I have some beginner questions with regard to the storage mechanics. I probably got parts of it wrong, so feel free to correct me.
(1) Let´s assume I have a 10MB file that I want to store on the SAFE network.
The file is encrypted and chopped into 10 chunks, each = 1 MB.
Each chunk is stored on 4 different vaults, that means that my initial file is now distributed over 40 different vaults.
Whenever I send a GET request the file is recomposed from the 10 chunks, depending on which vaults are online.
My question here is: what happens if 4 vaults go down which maintained the exact same chunk. In this case I´d expect that it is impossible to get the file? Or is the file pushed to another vault when one vault goes down?
(2) If it´s true that if vaults are down it is impossible to get the entire file, does that mean that large files are exponentially more dependent on a stable network?
It is unlikely all 4 will go offline at the exact same time (meaning, before the chunk is rebuilt to at least 2x replica from one of remaining).
Yes, but there may be a copy in local cache, or as soon as one of the nodes comes back, you will be able to get the missing chunk(s). If you need very high availability, keep a local copy (although some old members keep saying that’s not necessary - see old discussions about local copies and backups).

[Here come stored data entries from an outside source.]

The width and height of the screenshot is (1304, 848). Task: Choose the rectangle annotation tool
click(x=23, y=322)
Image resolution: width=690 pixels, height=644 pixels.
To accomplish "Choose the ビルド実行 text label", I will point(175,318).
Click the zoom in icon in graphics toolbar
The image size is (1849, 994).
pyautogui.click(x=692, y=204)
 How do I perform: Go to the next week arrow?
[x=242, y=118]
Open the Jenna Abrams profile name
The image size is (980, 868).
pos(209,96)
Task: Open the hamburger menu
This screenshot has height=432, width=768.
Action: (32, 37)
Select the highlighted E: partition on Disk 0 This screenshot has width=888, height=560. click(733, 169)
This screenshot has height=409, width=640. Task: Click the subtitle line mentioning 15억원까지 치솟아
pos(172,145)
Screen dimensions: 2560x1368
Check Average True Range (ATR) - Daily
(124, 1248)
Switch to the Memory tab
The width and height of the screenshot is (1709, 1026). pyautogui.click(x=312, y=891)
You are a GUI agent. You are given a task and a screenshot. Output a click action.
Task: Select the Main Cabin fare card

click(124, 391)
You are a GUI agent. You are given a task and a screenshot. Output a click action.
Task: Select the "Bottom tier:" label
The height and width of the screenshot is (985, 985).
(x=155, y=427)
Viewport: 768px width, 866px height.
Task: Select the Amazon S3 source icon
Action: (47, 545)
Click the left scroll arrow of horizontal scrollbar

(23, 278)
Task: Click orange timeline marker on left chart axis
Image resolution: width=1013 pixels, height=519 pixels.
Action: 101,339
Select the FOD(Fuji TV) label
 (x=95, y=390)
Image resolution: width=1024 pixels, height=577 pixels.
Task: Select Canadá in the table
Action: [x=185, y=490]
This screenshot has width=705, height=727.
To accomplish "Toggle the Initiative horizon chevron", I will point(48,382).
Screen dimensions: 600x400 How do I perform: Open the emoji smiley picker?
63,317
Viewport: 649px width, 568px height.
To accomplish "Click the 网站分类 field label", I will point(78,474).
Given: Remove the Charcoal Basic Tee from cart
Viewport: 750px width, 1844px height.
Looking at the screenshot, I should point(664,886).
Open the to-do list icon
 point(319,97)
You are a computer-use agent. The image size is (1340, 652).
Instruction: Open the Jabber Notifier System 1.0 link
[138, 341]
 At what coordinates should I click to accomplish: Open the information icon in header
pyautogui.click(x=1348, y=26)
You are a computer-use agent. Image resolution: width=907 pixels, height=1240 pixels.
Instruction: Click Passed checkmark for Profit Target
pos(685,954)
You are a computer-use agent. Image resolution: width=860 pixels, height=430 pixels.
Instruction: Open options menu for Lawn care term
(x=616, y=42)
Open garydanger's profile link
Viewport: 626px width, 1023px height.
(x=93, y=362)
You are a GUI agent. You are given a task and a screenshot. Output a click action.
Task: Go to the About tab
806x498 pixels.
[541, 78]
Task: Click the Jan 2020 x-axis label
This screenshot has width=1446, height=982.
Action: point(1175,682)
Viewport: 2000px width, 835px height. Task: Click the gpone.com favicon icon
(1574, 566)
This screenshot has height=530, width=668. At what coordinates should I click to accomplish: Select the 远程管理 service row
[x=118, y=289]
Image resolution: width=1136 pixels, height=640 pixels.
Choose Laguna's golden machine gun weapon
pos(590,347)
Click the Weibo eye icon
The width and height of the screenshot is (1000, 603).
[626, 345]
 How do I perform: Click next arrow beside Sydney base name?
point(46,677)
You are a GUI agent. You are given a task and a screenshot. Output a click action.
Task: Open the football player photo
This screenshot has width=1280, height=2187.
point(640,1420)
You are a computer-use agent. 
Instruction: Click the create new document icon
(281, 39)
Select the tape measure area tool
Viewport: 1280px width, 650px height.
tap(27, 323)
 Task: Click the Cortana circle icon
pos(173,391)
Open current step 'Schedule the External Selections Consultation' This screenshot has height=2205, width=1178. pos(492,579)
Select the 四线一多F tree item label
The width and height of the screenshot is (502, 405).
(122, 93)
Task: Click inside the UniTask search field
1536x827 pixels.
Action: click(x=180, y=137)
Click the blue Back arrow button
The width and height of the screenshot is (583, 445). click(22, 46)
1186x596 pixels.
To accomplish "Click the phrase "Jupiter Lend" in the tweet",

Don’t remember the 100 KB scenario, I think you get a part of a chunk commingled with other people’s stuff, and pay proportionally. But this is probably wrong.
If a single entity controls X% of storage, then your chance of a single chunk residing only on vaults that entity controls is X^4.
So if someone owns 35% of the storage, a single chunk has a 1.5% chance of being stored only on their vaults. If that entity has 80% of storage then the chance of a chunk stored only on their vaults is 40%.
That entity can then shut off all their nodes simultaneously.
Consider that the file is split into 1MB chunks. Let N be the number of chunks and assume that losing one chunk destroys the file. Then the chance of losing the file is 1-((1-X^4)^N), assuming the entity is malicious.
Thus in this hypothetical, if you store a 100MB file and one entity is controlling 35% of the network, then the chance of losing the file is 78%.
It’s been some time since I’ve taken combinatorics and I don’t know details of the implementation, so I might be wrong and this is definitely a simplified analysis.
I think the calculation is correct but that the inputs are not strictly as taken - we usually refer to four copies of each chunk but only for brevity. I think it is something more like 4 to 6 live copies, plus a number of offline copies. So the four is really a minimum of live copies at any one time and rather than the file being lost if all go down, it is still in tact, but not available until the missing chunk comes online.
So the calculation is I think correct, but the numbers unduly pessimistic.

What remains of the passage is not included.